BUT…this is a novel, not an historical text. The central character and narrator is a high school student, 15-year-old Josie, who grew up in a left-wing, political and active union family.
Josie’s Uncle Victor is a public figure in post-war Seattle, a long-time union organizer and fighter for the working class of every heritage, “race” and ethnicity. The novel takes place in the early 1950s when Victor is subpoenaed by the House Un-American Activities Committee (HUAC.) The family is under intense FBI harassment. Unexpectedly, Victor dies in suspicious circumstances.
From then on, the novel’s main tension is Josie’s search for answers. How and why did her Uncle Victor die? Where is his missing death certificate? She emerges as an independent and critical thinker.
Josie’s family is interwoven with hundreds who respected them and acted on that respect as the family crisis grows. As Josie says “Seattle is a small town”:
There are union officials and active members who are integrated in the family’s life and help protect Josie from the police and FBI.
Mrs. Fujimoto, the vegetable seller at the market, refuses to take money from Josie’s Aunt. It’s “a donation to Victor.” Turns out, Josie’s Aunt and Mrs. Fujimoto have discussed the Japanese internment and the confiscation of the Fujimoto family farm during World War II.
Josie meets international figures like Paul Robeson as he sings at the border of the U.S. and Canada in 1952.
Josie also moves in a teenage world of high school friends, flirting and love interests. She goes to parties and sneaks into dance halls. She and her circle identify with emerging blues, jazz and early spoken word. She helps organize her friends to ridicule the principal at Garfield High for his racism.

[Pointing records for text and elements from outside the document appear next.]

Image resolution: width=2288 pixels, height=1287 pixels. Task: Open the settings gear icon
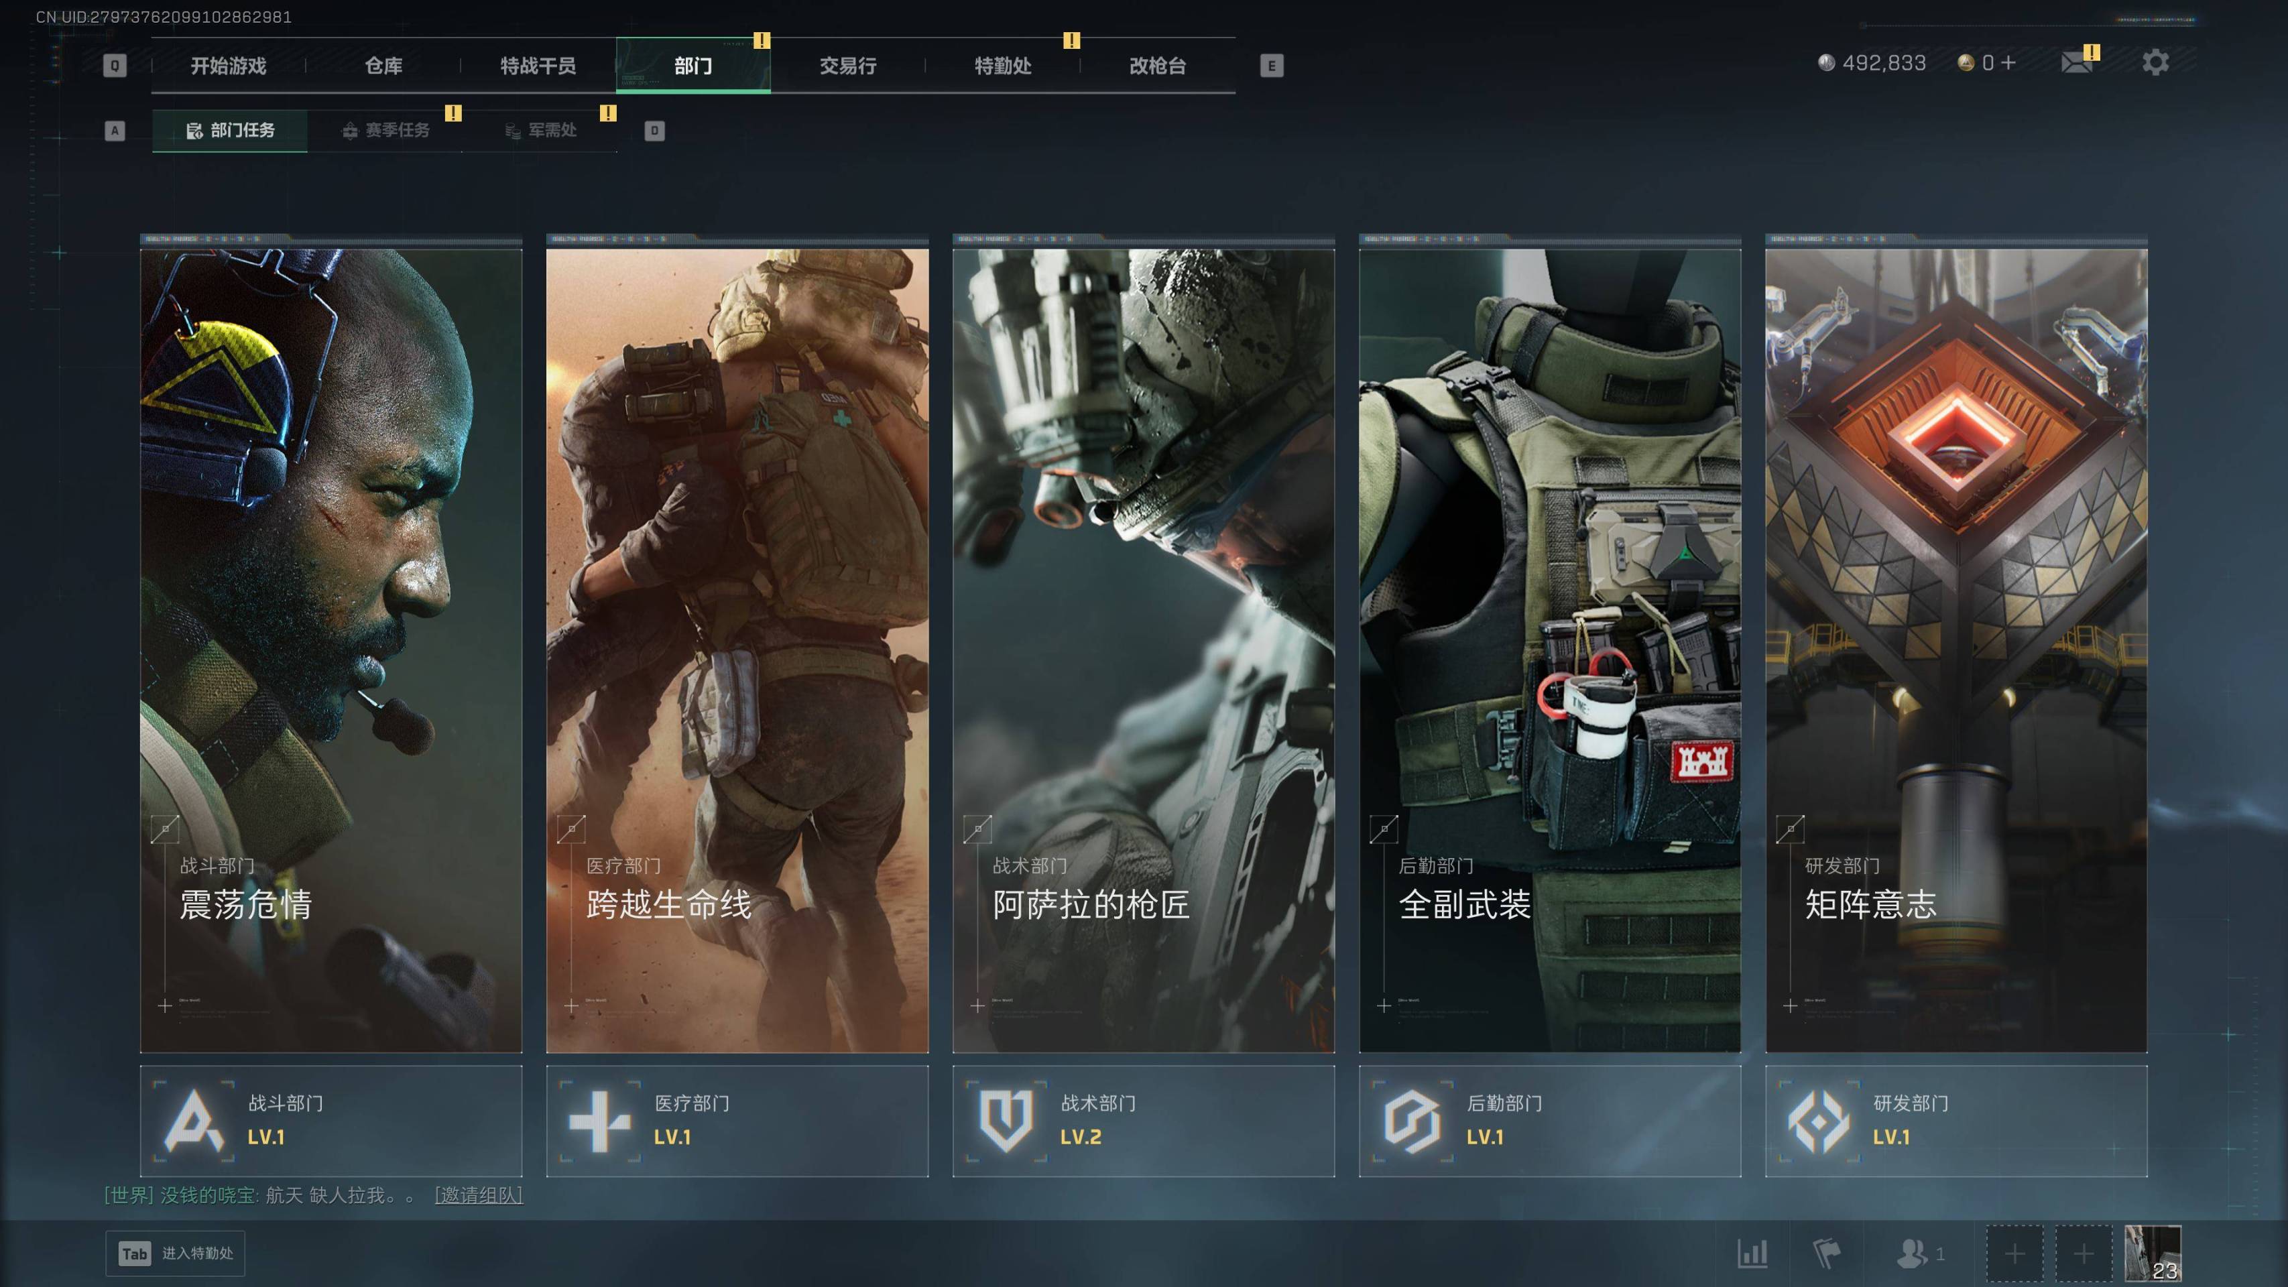coord(2155,63)
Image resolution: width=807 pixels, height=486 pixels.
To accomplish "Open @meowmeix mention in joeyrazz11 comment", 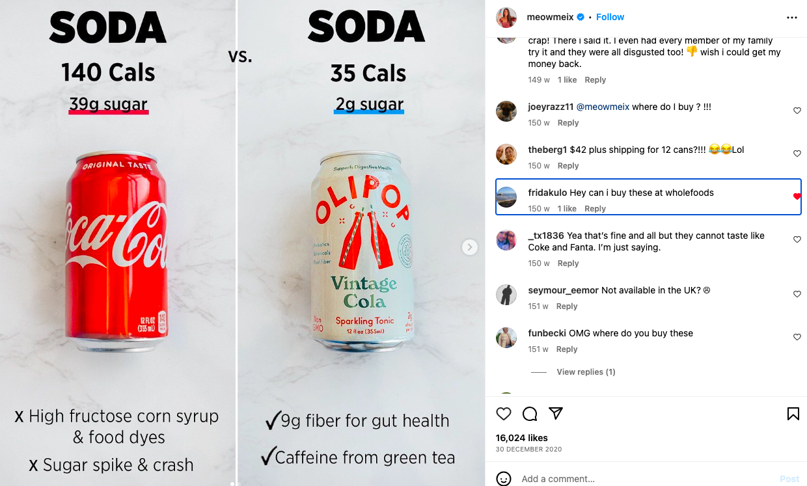I will [x=603, y=107].
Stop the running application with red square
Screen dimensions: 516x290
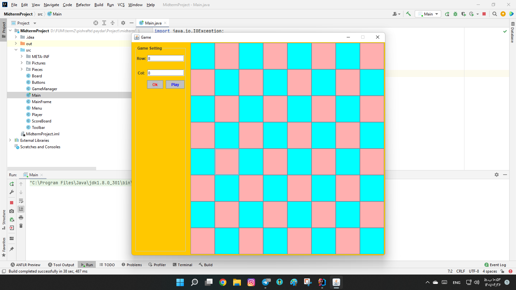click(x=484, y=14)
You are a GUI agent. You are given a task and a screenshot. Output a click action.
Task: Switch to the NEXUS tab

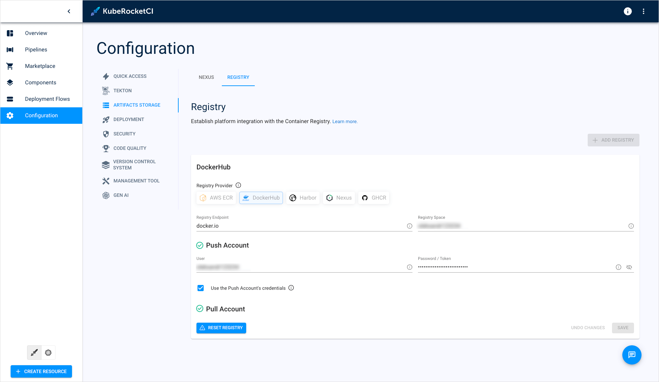[x=206, y=77]
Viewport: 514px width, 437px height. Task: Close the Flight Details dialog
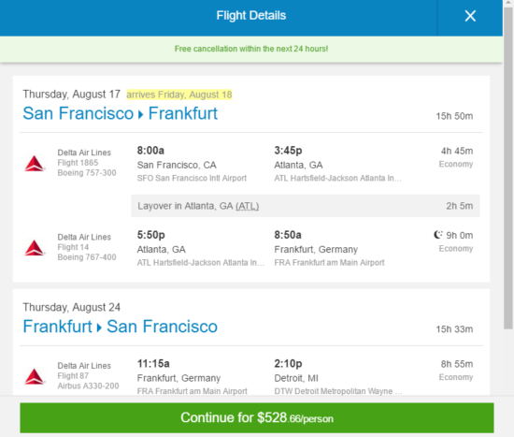tap(470, 16)
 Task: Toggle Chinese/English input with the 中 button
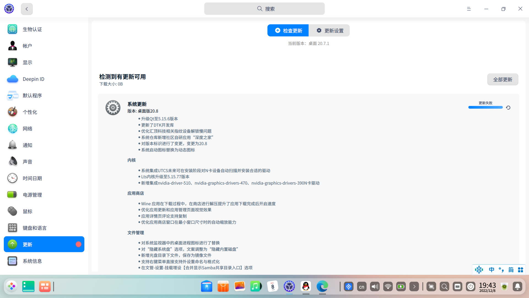(x=492, y=270)
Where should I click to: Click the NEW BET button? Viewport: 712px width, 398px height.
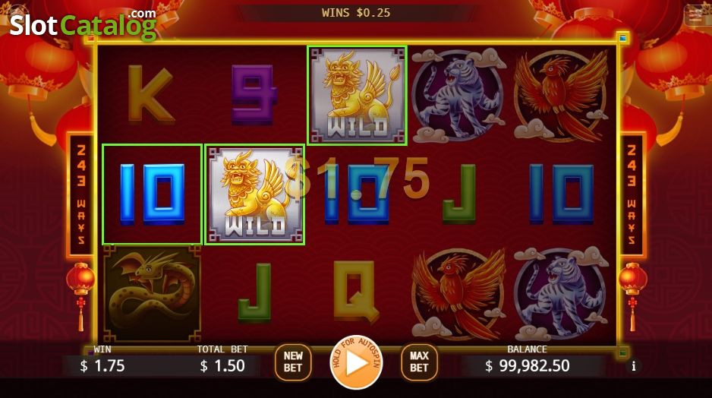pyautogui.click(x=293, y=362)
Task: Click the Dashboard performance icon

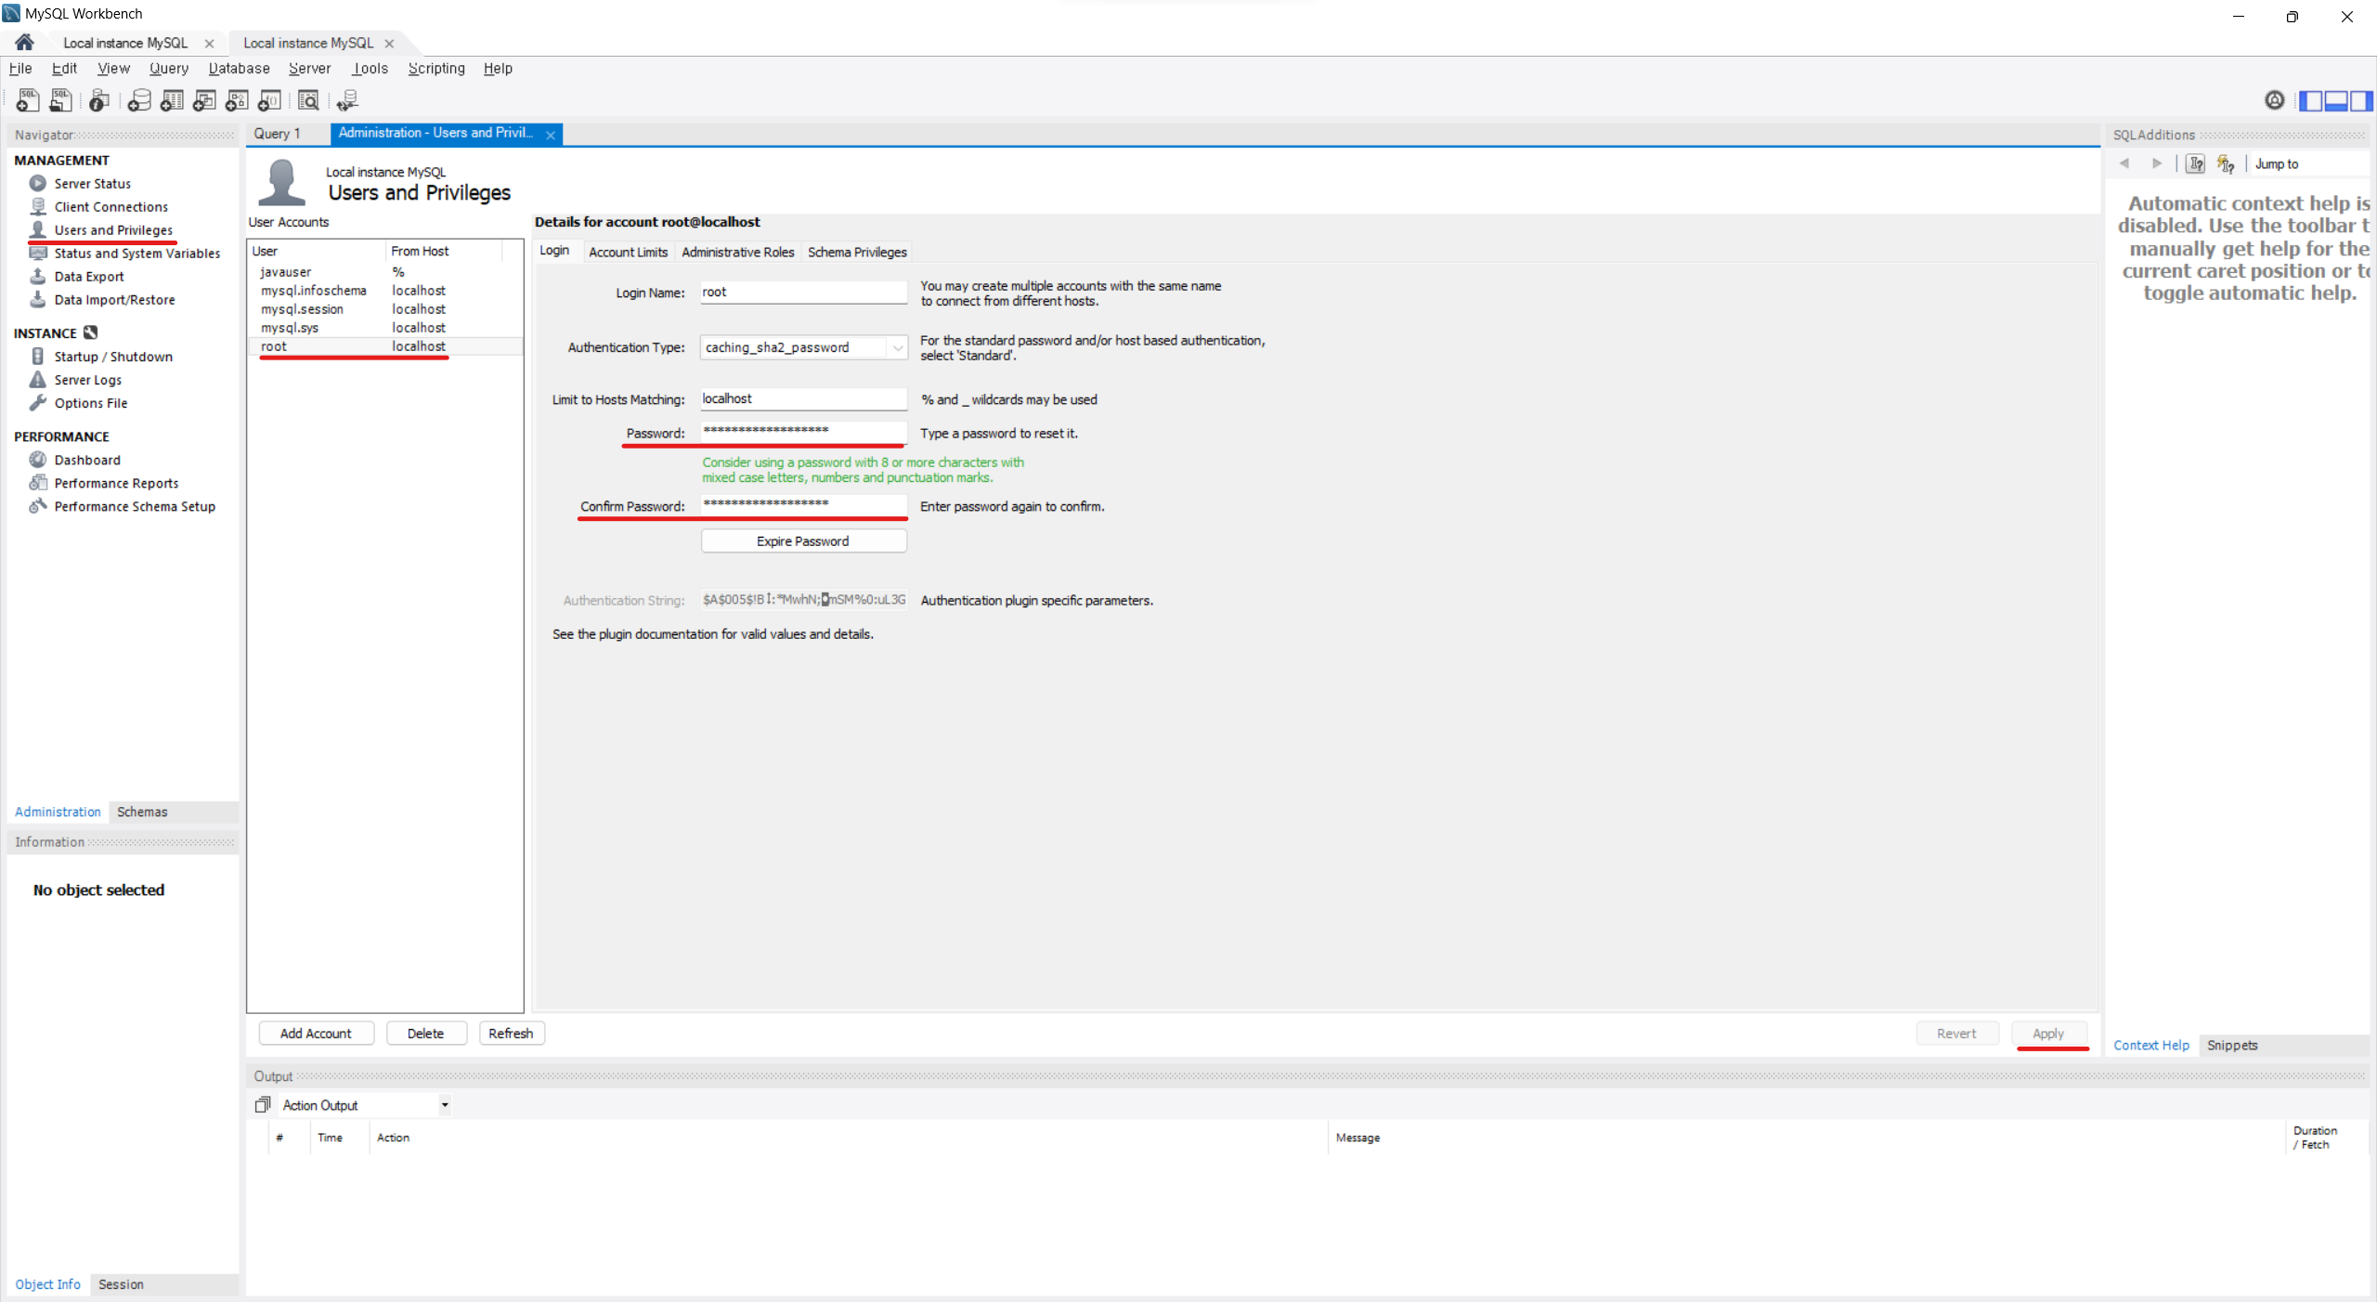Action: 38,461
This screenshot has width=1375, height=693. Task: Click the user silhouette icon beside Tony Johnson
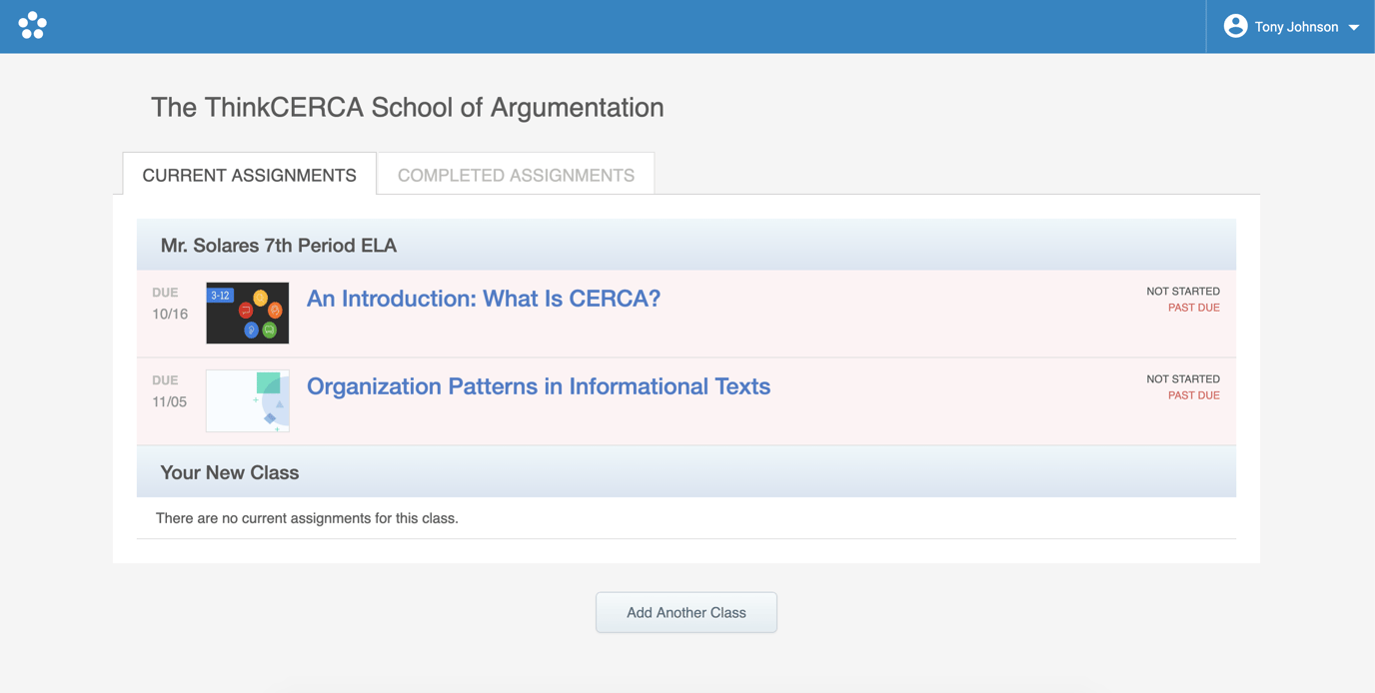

Blacklisted is engaging on every level: characters, culture, mystery, relations among family and friends and historical context. The story helps the reader figure out what created these folks. It lets you see for yourself contradictions in individuals and society when massive pressure comes down from the government apparatus to try to maintain the existing order.
Historical Background
Blacklisted presents a political, social and cultural fabric of Seattle after World War II. The strands were created in the 1920s and 1930s. That was a period of battles for unionization among longshore, logging, cannery and other workers. There were fights against Jim Crow racism and for integration. There was a general strike in Seattle in 1919 and a movement to stop ships transporting arms to the enemies of the Russian Revolution. Internationalism, the fight for socialism and against fascism were real in peoples’ lives. Cultural change such as WPA (Works Progress Administration) murals, blues, jazz, and be-bop bubbled up from below in the post-war spread of African American culture.
These were battles where immigrant and U.S.-born members of the IWW (International Workers of the World) and the Communist Party of the USA played both leading and rank-and-file roles. Josie’s family lives in this context. Their life is made from this whole cloth.
What You Do Counts
PLP members and friends could introduce Blacklisted to a wide audience. It could be great reading for social studies, literature, sociology, labor or other classes in high school and college. Readers can learn much about a period omitted from the history books while engaging in the lives of people struggling for equality and a better life.
You can read Blacklisted to find out that “What you do counts,” counts in big ways like class struggle that challenges existing power relations and counts in smaller, less known, ways like how you live your life and immerse yourself with others. This book helps you imagine just who you can count on when you participate in the struggle for a more collective, communist world. It’s a breath of fresh air in today’s mass culture of cynicism.
As the title says, this is a story about your family, your neighbors, your coworkers and fellow students; people fighting back against massive attack. This story won’t be embraced in mainstream culture. We have to create our own. So, read and distribute the book.